Results: At baseline, 58% of children were undernourished, highlighting the significant nutritional burden associated with paediatric CD. Mean energy intake was markedly inadequate (42.5% of requirement) and showed strong negative correlation with disease severity scores. Following 8 weeks of EEN: All children achieved clinical remission.The proportion of undernourished children reduced from 58% to 26%.Significant improvements were observed in weight/BMI z-scores. Inflammatory markers including ESR improved markedly. Albumin and haemoglobin levels showed significant recovery. PCDAI scores decreased substantially, indicating reduced disease activity. Dietary quality, including caloric, protein, and micronutrient intake, improved significantly. At 12-month follow-up: 92% of children were meeting at least 95% of their RDA. 91% demonstrated improved overall nutritional status. Only 9% remained undernourished. Weight/BMI gains were sustained. Height z-scores did not show significant change over 12 months. Relapse occurred in only 3.27% of patients, who responded well to a second course of EEN. The percentage of underweight children declined steadily over the one-year follow-up, demonstrating sustained nutritional recovery with structured monitoring.

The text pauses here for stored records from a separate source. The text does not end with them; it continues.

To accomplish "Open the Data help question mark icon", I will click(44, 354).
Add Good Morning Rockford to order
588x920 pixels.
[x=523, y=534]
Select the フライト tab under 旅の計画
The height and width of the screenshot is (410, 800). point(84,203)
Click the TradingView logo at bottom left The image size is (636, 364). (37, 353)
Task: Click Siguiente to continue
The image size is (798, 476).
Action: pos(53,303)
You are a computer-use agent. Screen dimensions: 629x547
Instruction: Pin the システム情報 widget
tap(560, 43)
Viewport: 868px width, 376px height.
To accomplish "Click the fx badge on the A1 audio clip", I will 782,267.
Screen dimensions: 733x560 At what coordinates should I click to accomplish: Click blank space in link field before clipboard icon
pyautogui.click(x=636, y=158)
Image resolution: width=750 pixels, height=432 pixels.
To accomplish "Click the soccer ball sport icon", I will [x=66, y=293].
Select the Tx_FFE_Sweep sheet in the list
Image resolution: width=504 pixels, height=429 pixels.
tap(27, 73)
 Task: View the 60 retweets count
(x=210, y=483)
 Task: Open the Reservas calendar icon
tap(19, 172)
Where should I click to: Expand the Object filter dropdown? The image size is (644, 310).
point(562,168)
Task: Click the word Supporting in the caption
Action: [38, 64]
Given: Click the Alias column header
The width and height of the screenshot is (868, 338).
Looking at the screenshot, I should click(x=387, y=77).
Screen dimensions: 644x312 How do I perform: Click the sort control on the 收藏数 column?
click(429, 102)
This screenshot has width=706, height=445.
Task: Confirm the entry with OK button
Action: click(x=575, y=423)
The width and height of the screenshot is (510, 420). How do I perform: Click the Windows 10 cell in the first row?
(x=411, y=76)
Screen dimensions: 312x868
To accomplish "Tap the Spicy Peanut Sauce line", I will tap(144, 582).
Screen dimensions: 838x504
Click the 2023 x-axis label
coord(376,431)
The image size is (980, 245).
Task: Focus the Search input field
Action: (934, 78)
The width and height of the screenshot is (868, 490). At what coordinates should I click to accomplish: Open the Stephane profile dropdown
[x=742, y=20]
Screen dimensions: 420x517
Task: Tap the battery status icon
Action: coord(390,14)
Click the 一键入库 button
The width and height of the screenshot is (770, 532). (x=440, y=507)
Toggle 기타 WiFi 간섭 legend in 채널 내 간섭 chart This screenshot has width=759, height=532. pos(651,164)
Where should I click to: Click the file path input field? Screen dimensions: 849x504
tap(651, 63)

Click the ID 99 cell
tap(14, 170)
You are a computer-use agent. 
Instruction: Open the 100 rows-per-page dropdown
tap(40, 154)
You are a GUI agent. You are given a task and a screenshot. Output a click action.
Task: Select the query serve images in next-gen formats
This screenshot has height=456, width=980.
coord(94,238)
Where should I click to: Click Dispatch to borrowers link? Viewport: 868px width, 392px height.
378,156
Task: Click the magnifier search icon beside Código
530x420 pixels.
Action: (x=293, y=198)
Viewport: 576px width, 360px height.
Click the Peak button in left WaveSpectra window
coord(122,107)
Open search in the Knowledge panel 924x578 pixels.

Conclusion: This study demonstrates that EEN is not merely a remission-inducing therapy but a powerful nutritional intervention capable of reversing malnutrition, reducing systemic inflammation, and improving dietary adequacy in children with Crohn’s Disease. Sustained dietetic follow-up plays a critical role in maintaining remission and preventing relapse. The findings provide valuable real-world insight into the timeline of EEN response and reinforce the importance of structured nutritional therapy as a central pillar in paediatric Crohn’s Disease management. how much words

Biography:

Dr. Lekha Sreedharan, RD, PhD, is the Chief Dietitian and Head of the Clinical Dietetics Department at Apollo Children’s & Women’s Hospitals, Chennai, with over 27 years of distinguished clinical experience. A certified Pediatric Dietitian, ESPEN LLL Teacher, and National Vice President of IAPEN India, she is widely recognized for her expertise in pediatric nutrition and evidence-based clinical practice. Dr. Lekha has presented her research at leading international platforms including ESPEN, ESPGHAN, WCPGHAN, and AUSPEN, and has served as a keynote speaker in global conferences. She has authored numerous publications and co-edited and co-authored key textbooks in pediatric and clinical nutrition.